Segment Start: Material to process

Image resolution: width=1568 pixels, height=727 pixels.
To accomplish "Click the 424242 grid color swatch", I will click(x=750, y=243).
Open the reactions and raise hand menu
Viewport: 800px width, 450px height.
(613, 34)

Segment End: Material to process

**Problem to work on**: Each line above must be returned exactly as written.

**Result below**:
Image resolution: width=1568 pixels, height=727 pixels.
To accomplish "Click the 424242 grid color swatch", I will click(x=750, y=243).
Open the reactions and raise hand menu
Viewport: 800px width, 450px height.
(613, 34)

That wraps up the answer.